▶ **Exercise aim**:
First find the line with "Screen dimensions: 870x620" in the entries below, then set down exactly every line through the line with "The image size is (1568, 642).", that line included.

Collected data
--------------------------------------------------

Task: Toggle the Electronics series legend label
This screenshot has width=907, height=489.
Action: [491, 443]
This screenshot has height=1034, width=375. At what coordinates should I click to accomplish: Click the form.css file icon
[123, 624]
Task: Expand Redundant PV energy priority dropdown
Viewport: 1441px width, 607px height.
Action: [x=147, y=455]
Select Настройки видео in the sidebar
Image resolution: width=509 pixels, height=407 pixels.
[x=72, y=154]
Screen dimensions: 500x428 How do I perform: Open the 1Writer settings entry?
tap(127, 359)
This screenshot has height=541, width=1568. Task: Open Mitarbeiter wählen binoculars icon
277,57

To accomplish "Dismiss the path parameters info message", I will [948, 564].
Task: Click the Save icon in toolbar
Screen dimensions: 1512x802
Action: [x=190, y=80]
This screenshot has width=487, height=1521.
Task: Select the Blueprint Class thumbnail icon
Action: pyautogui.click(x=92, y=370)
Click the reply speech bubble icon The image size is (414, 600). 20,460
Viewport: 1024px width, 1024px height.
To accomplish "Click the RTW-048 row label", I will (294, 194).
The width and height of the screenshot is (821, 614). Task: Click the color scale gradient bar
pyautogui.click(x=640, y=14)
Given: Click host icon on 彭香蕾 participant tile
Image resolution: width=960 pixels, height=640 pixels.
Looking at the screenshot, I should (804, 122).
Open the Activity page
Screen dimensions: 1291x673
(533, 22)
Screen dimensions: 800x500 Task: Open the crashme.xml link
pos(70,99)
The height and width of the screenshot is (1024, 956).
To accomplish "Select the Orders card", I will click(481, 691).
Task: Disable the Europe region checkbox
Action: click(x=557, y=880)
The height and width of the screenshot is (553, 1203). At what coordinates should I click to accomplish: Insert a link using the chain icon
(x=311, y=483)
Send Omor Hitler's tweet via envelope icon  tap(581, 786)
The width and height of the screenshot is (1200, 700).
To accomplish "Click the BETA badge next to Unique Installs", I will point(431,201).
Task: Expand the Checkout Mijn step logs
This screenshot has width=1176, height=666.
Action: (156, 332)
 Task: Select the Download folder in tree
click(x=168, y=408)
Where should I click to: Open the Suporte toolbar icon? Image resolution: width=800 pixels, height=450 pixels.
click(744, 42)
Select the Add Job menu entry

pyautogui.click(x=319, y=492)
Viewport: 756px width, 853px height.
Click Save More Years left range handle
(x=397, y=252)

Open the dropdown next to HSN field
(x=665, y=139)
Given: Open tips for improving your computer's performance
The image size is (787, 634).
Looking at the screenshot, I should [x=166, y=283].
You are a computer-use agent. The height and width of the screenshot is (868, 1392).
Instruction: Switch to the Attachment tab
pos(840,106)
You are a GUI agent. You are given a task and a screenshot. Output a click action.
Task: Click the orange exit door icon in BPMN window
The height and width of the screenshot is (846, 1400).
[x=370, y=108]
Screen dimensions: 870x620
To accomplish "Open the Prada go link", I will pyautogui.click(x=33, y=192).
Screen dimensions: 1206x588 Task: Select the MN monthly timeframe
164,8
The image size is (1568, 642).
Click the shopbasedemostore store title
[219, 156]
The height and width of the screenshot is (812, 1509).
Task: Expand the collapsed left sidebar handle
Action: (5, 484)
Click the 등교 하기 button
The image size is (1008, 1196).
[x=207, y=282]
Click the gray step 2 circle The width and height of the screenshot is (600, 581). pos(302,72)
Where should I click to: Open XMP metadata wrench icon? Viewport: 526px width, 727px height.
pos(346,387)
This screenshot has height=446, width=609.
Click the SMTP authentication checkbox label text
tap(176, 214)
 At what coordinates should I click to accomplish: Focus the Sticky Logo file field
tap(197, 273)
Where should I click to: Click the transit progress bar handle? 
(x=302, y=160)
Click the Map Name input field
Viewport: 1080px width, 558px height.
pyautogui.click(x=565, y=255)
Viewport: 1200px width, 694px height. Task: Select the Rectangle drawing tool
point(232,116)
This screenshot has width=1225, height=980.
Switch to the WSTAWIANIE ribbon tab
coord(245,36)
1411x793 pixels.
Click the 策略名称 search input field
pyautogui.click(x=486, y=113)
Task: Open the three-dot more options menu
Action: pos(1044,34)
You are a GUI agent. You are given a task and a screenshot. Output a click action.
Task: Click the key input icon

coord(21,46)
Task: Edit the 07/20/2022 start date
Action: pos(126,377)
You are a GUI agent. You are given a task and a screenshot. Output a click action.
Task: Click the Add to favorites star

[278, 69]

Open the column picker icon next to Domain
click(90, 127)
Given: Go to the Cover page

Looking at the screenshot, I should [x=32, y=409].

--------------------------------------------------

▶ **The answer**:
Screen dimensions: 870x620
To accomplish "Open the Prada go link", I will pyautogui.click(x=33, y=192).
Screen dimensions: 1206x588 Task: Select the MN monthly timeframe
164,8
The image size is (1568, 642).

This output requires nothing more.